Weekly Media Roundup – July 24

Welcome to this week’s Media Roundup: a curated digest of top stories and major developments in the climate finance space.

Read on below.

Edie – Pension schemes urged to set net-zero targets ahead of COP26

More than 80 defined benefit (DB) pension schemes have been urged to align with the Paris Agreement by aiming to reach net-zero emissions by 2050 at the latest while also ensuring a rapid exit from coal investments.

Institutional investor – Large Public Pension Plans ‘Move Aggressively’ Toward ESG Integration, Even as Smaller Plans Fall Short

Environmental, social, and corporate governance investing might dominate the public conversation around institutional portfolios, but only the largest public pension funds in the U.S. have made significant headway in adopting impact investments. For smaller- and mid-sized defined benefit plans, a fully-integrated ESG portfolio remains a distant dream. According to a survey from Cerulli Associates, 20 U.S. public pension plans are listed as members of Climate Action 100+, an initiative to fight climate change through corporate governance. Ninety percent of respondents believed public pensions will have a moderate-to-high demand for ESG strategies in the next two to three years. When compared to other allocators, public defined benefit plans’ demand for impact investment strategies fell in the middle of the pack. The survey showed that family offices, high net-worth individuals, and foundations had even higher demand for ESG strategies in 2020.

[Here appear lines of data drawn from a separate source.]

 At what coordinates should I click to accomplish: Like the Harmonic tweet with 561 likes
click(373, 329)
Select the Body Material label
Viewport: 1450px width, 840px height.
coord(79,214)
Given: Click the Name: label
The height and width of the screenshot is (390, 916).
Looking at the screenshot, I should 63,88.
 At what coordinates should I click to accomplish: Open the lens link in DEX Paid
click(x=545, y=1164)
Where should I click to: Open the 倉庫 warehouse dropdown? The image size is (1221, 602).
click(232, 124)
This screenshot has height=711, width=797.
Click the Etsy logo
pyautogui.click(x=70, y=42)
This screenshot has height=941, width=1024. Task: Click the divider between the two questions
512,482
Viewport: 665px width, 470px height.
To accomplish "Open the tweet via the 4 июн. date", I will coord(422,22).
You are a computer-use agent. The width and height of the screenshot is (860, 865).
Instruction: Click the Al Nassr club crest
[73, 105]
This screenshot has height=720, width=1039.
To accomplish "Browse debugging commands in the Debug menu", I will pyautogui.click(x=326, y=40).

NBC – Climate change hits poorer communities harder. For some, FEMA’s grants are out of reach.

Nearly 1,000 local governments applied for FEMA’s Building Resilient Infrastructure and Communities program, which recently announced the 406 expected recipients of its first wave of $500 million in grant funding. (Final decisions on awards will be made in September.) Interest far outstripped the available money, and many communities are set to receive nothing. Three of the wealthiest states — California, New Jersey and Washington — are on track to receive more than half of the money, for initiatives including flood mitigation, a tsunami shelter and the removal of dense undergrowth to prevent wildfires. Plenty of poorer communities will receive funding as well, but dozens will not, including Amazonia, Missouri, with a population of just over 300, which wanted to protect critical equipment for its sewer system from rising waters, and Wilson, North Carolina, which hoped to move public housing away from areas at risk of flooding.

NJ Spotlight News – NJ makes $200 million investment in climate future

While it’s not the divestment from fossil fuels that environmentalists have been seeking, New Jersey’s public-worker pension fund is looking to make a major investment in companies working to blunt climate change. Members of the New Jersey State Investment Council on Wednesday reviewed a plan to invest up to $200 million in a California-based private-equity fund called TPG Rise Climate. The fund is raising money to invest in “businesses that have a clear and measurable positive environmental impact,” according to documents distributed prior to the meeting.

Plan Sponsor – Pensions’ Long-Term Approach to ESG Risks Hinges on Engaging With Companies

In a new working paper, the Pension Research Council at the Wharton School of the University of Pennsylvania examines the long-term risks of environmental, social and governance (ESG) investing by defined benefit (DB) pension plans and how they can best mitigate these issues. The paper notes that, due to their long-term horizons, pension funds face enhanced exposures to the long-lived effects of many ESG risks.

Washington Post – Why Big Central Banks Are Becoming Climate Warriors

The world’s largest central banks are joining the fight against climate change, figuring that doing nothing is riskier than getting involved. Melting glaciers can seem like a big leap from monetary policy, but more and more banks are saying that they have to respond to things that have the potential to disrupt economies globally. Some have received new mandates from their governments while others are exploring ways to contribute under existing rules.